At twelve years old, Elamin Abdelmahmoud emigrates with his family from his native Sudan to Kingston, Ontario, arguably one of the most homogenous cities in North America. At the airport, he’s handed his Blackness like a passport, and realizes that he needs to learn what this identity means in a new country. 

Like all teens, Abdelmahmoud spent his adolescence trying to figure out who he was, but he had to do it while learning to balance a new racial identity and all the false assumptions that came with it. Abdelmahmoud learned to fit in, and eventually became “every liberal white dad’s favorite person in the room.” But after many years spent trying on different personalities, he now must face the parts of himself he’s kept suppressed all this time. He asks, “What happens when those identities stage a jailbreak?” 

In his debut collection of essays, Abdelmahmoud gives full voice to each and every one of these conflicting selves. Whether reflecting on how The O.C. taught him about falling in love, why watching wrestling allowed him to reinvent himself, or what it was like being a Muslim teen in the aftermath of 9/11, Abdelmahmoud explores how our experiences and our environments help us in the continuing task of defining who we truly are. 

With the perfect balance of relatable humor and intellectual ferocity, Son of Elsewhere confronts what we know about ourselves, and most important, what we’re still learning.
ONE

Son of Elsewhere


It took two stopovers and nineteen hours of total flying time for me to become Black.

I left Khartoum as a popular and charming (and modest) preteen, and I landed in Canada with two new identities: immigrant, and Black.

When the friendly customs agent stamped my passport and said, “Welcome to Canada,” he left out the “also, you’re Black now, figure it out” part. In retrospect, it would’ve been immensely helpful. Having lived twelve years as a not Black person—which is to say, a person entirely unconcerned with his skin colour—you can imagine it was a jarring transition to make.

Without an instruction manual, I was left to my own devices to figure this whole race thing out. And luckily, I had one thing going for me: the place I had just moved to was one of the whitest cities in Canada. This was going to be great.

Let me tell you some of the boring shit that made my eyes glaze over in history class when I was in Sudan. In the early nineteenth century, Muhammad Ali Pasha, an Albanian Ottoman military commander, was sent by the mighty empire to wrestle Egypt from the grip of French occupation under Napoleon. When Muhammad Ali succeeded, he was made Wali, or viceroy, of the Ottoman empire’s newly acquired plaything.

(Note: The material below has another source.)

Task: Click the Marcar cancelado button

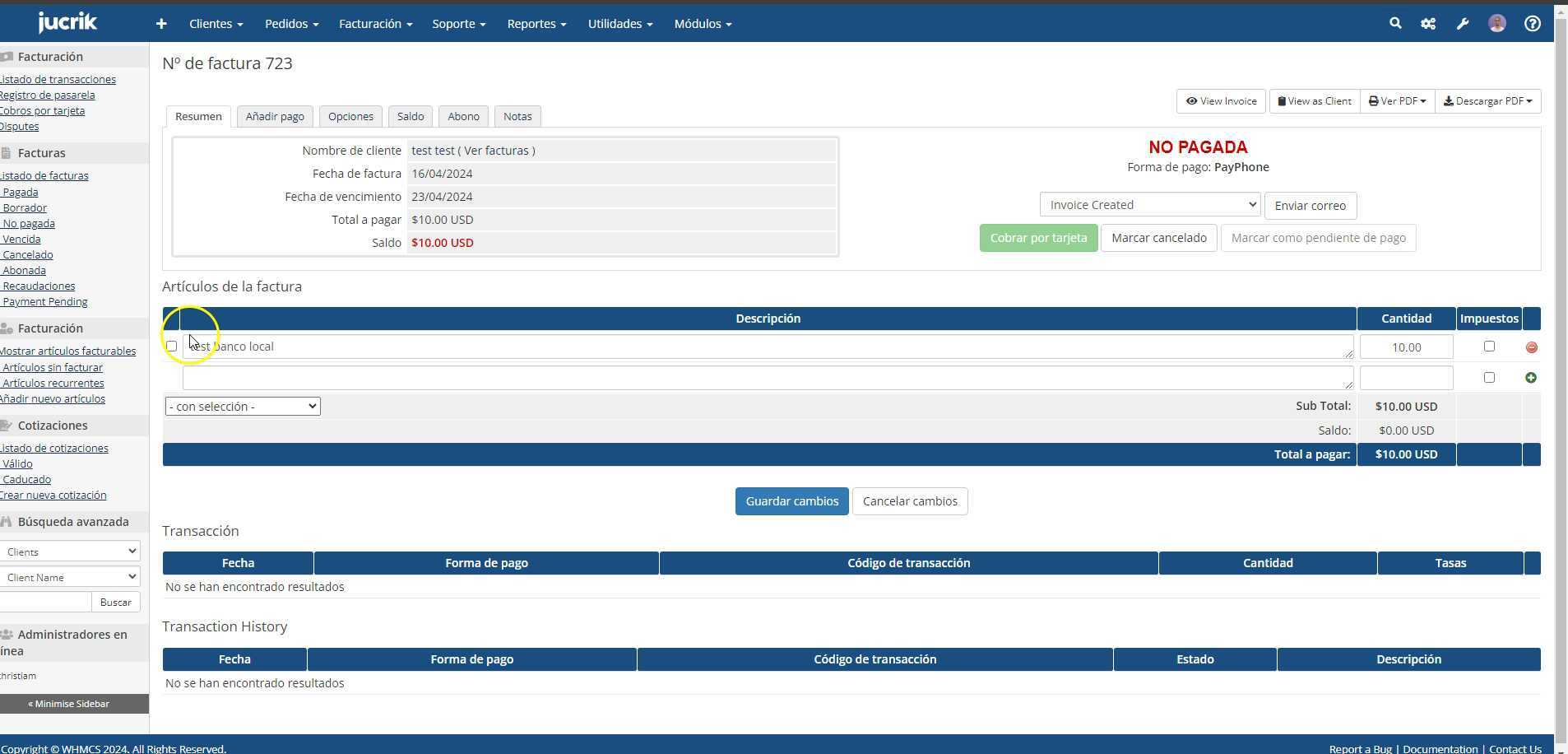Action: (x=1158, y=239)
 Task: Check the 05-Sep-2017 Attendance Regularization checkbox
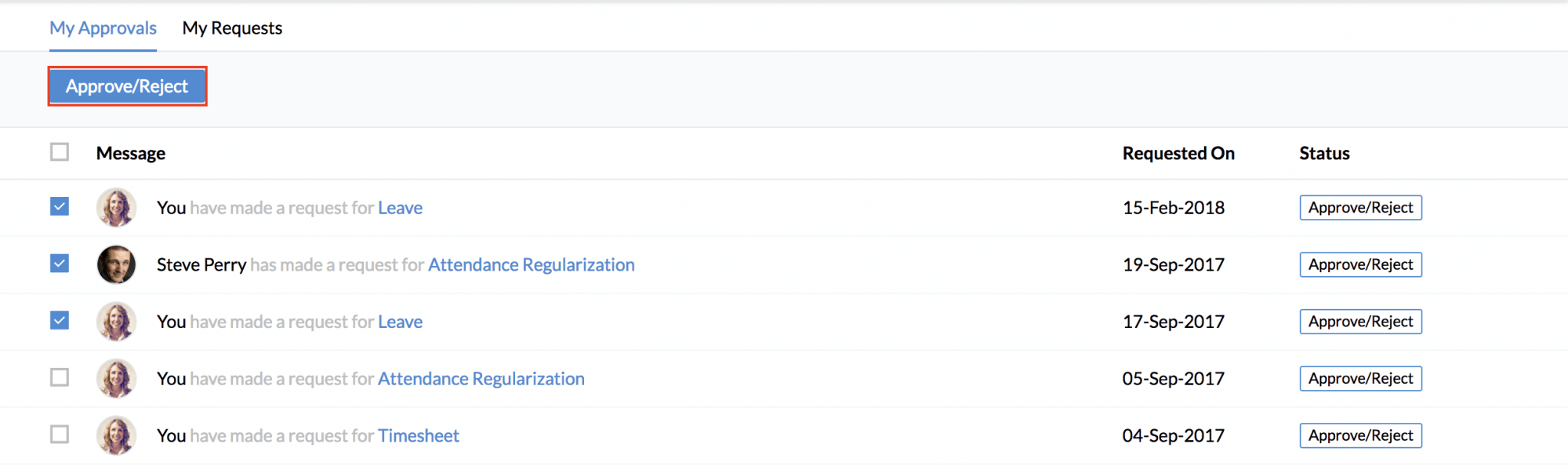tap(60, 377)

Not satisfied with Egypt’s resources and gold, the Wali commanded his son to lead troops into Nubia. As it turned out, plundering is mighty easy when you have an advanced army, so the joyride continued. The Ottoman troops rolled on south and seized the province of Kordofan. Where shall we go from here? they wondered. Eh, how about east? Why not! East it was, to take the Sultanate of Sennar, which surrendered without a fight.

Conflict forges identity, though, and the Ottoman audacity managed to unite disparate tribes that had little reason to unite before. Their union was the birth of modern Sudan, though it took its time gestating: in 1881, sixty years after the Ottoman troops invaded, the Mahdist Revolution exploded in Kordofan.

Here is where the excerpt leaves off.